**What you should do**
Please repeat the text below about the oral cancer endoscope research word for word, in full.
======== Given text ========
The research has been awarded a $2.5 million grant from the National Cancer Institute and aim to create an endoscope that will help identify precancerous and cancerous lesions of the mouth. “When oral cancer is diagnosed early, treating the patient is much more effective and a lot less invasive,” said Dr. Javier A. Jo, a professor in the School of Electrical and Computer Engineering at the university and a member of the Stephenson Cancer Center at OU Medicine at the OU Health Sciences Center campus in Oklahoma City.
A general dentist is usually the first health provider to examine the tissue inside the mouth and search for oral lesions. According to Jo, it is often difficult to distinguish a benign lesion from other types of lesion, and a dentist’s knowledge of and experience in oral cancer screening may play an important role in oral cancer detection. Moreover, after discovering a suspicious lesion, the dentist would typically refer a patient to an oral pathologist for a tissue biopsy. If the lesion is large, the pathologist has to decide from which area to take the biopsy sample and may take it from a noncancerous portion of the lesion.
======== Provided information ========
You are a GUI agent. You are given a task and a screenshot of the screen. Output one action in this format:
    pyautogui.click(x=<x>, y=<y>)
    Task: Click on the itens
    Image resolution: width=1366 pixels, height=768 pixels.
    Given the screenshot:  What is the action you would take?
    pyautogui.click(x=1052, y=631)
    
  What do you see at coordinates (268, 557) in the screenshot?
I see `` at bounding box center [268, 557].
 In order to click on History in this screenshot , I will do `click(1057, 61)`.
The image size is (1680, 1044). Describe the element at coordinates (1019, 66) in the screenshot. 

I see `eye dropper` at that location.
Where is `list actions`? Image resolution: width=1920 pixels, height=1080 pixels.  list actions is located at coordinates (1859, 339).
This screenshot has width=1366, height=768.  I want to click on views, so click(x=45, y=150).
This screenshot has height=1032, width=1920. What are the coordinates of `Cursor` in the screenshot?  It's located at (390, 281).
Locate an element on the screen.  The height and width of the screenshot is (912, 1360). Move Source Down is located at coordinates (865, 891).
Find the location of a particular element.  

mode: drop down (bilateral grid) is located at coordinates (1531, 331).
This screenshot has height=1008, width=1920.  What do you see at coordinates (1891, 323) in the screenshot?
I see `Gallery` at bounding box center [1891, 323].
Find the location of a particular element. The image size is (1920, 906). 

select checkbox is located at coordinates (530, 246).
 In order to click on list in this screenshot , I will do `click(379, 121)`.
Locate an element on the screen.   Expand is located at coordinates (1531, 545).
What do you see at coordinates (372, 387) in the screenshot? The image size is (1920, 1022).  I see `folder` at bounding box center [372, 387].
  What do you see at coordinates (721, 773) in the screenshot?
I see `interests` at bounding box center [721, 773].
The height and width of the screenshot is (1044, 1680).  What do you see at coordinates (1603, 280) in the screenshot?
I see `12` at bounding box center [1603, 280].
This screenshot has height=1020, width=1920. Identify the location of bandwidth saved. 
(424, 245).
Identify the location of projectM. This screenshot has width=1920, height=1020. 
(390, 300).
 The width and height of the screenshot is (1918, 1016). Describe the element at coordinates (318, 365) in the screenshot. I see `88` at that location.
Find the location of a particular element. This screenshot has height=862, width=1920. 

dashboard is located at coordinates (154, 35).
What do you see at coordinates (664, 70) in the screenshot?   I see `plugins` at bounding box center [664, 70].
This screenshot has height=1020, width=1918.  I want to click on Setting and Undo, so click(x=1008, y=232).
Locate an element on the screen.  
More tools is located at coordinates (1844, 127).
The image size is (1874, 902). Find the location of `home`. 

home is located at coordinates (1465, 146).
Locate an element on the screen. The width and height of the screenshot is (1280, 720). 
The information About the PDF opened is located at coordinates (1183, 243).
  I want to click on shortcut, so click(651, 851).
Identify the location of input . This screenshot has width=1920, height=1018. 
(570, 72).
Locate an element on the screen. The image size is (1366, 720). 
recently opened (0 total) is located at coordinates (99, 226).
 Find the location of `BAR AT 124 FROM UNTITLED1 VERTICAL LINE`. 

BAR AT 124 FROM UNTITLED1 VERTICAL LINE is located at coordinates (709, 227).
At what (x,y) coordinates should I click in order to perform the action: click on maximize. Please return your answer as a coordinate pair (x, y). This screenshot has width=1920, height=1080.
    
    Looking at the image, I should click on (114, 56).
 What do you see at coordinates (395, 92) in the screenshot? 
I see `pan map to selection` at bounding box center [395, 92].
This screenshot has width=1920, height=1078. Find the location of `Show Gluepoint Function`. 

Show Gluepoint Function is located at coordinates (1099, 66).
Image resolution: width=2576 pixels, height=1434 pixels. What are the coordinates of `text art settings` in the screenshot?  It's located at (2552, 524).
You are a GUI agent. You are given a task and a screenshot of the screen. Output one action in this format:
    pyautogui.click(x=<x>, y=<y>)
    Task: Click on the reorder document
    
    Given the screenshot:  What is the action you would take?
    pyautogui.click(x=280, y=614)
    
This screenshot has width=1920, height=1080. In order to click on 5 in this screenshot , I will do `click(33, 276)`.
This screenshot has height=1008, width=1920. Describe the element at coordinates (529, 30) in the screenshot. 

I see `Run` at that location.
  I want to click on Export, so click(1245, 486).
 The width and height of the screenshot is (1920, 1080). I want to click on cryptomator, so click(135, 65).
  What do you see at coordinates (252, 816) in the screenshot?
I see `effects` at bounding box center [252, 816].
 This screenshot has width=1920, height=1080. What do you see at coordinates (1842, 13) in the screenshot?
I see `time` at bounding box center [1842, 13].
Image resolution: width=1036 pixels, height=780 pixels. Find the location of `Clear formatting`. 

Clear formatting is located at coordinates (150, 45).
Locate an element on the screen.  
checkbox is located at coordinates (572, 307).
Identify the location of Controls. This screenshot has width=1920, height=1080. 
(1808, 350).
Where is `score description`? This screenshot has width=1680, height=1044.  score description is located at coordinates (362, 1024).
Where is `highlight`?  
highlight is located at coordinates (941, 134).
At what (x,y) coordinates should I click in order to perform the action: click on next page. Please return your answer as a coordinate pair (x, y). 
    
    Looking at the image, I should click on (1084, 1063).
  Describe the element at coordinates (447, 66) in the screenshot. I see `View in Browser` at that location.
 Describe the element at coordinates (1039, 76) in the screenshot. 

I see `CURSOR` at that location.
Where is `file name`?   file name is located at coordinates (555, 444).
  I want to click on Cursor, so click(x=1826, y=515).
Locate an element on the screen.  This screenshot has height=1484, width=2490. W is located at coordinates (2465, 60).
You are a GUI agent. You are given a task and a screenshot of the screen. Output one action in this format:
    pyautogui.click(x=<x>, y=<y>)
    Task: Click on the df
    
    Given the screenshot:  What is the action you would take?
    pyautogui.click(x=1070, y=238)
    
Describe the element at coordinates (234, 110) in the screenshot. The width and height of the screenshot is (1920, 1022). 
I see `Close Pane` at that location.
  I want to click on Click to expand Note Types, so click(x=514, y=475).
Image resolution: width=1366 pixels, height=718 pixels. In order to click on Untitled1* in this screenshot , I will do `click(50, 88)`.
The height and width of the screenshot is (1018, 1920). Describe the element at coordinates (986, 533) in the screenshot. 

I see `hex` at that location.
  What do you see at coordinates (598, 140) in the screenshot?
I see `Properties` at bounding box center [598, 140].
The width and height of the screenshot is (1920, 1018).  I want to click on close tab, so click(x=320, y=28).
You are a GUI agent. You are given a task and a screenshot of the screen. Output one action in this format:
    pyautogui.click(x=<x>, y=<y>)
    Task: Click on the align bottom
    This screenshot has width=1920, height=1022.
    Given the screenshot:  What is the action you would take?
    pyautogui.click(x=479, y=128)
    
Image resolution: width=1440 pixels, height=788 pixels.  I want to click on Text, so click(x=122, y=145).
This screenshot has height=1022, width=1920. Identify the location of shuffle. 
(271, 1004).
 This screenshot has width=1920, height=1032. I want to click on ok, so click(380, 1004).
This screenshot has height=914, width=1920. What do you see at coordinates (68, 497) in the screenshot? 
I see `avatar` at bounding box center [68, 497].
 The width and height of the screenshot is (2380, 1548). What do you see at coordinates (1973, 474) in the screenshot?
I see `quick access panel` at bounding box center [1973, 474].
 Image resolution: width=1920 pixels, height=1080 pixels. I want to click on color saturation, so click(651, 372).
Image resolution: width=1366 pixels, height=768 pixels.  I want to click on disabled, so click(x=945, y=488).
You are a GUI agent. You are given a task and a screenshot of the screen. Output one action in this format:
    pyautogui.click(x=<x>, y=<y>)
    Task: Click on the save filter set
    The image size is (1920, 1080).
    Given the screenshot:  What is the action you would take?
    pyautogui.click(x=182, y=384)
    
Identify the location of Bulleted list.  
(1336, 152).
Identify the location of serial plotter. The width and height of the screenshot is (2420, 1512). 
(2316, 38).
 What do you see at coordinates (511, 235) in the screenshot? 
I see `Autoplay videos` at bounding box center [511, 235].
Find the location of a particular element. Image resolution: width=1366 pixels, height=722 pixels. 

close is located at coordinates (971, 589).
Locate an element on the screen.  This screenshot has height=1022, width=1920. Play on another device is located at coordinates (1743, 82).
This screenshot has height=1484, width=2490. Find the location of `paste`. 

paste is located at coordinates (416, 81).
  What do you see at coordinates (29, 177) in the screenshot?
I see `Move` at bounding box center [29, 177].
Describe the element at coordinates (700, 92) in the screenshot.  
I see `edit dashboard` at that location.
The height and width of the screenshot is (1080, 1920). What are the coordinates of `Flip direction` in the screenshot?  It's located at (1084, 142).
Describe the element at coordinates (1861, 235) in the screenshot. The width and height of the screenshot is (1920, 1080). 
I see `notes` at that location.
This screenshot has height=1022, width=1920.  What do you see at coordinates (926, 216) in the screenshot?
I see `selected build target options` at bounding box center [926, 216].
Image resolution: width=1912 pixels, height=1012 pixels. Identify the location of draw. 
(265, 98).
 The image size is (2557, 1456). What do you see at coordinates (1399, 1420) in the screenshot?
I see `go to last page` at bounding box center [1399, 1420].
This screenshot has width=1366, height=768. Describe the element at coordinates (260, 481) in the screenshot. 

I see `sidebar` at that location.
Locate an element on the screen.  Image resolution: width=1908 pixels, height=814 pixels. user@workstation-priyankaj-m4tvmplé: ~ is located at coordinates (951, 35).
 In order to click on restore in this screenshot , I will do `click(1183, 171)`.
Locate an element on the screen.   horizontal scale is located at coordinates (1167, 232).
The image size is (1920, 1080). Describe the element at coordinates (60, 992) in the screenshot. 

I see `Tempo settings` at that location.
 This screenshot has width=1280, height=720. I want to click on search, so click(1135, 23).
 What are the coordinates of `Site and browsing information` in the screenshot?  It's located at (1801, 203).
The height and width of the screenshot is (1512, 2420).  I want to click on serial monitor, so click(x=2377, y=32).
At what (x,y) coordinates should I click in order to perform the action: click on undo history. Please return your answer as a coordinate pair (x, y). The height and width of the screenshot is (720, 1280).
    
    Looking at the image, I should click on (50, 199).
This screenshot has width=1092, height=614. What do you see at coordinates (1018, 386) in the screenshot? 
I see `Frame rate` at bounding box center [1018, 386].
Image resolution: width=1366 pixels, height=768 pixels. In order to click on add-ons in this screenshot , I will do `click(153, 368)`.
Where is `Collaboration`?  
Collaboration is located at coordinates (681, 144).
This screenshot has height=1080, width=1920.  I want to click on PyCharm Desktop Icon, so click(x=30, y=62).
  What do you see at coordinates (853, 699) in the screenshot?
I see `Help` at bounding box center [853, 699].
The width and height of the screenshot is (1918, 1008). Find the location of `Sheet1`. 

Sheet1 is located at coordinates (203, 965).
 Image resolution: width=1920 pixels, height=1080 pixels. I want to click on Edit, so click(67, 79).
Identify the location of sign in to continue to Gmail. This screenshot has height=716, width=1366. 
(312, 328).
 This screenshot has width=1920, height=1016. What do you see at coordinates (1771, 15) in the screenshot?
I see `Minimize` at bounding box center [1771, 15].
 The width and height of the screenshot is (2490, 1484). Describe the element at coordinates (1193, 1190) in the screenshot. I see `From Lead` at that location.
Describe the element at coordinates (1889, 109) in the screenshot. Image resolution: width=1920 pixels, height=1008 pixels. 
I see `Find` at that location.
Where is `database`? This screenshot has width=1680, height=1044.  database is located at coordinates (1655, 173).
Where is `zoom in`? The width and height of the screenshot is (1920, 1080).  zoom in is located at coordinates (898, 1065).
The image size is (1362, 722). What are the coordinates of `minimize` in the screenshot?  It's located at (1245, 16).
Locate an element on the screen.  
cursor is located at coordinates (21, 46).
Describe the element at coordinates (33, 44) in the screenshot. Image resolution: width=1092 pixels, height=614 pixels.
========
**Task output**
The research has been awarded a $2.5 million grant from the National Cancer Institute and aim to create an endoscope that will help identify precancerous and cancerous lesions of the mouth. “When oral cancer is diagnosed early, treating the patient is much more effective and a lot less invasive,” said Dr. Javier A. Jo, a professor in the School of Electrical and Computer Engineering at the university and a member of the Stephenson Cancer Center at OU Medicine at the OU Health Sciences Center campus in Oklahoma City.
A general dentist is usually the first health provider to examine the tissue inside the mouth and search for oral lesions. According to Jo, it is often difficult to distinguish a benign lesion from other types of lesion, and a dentist’s knowledge of and experience in oral cancer screening may play an important role in oral cancer detection. Moreover, after discovering a suspicious lesion, the dentist would typically refer a patient to an oral pathologist for a tissue biopsy. If the lesion is large, the pathologist has to decide from which area to take the biopsy sample and may take it from a noncancerous portion of the lesion.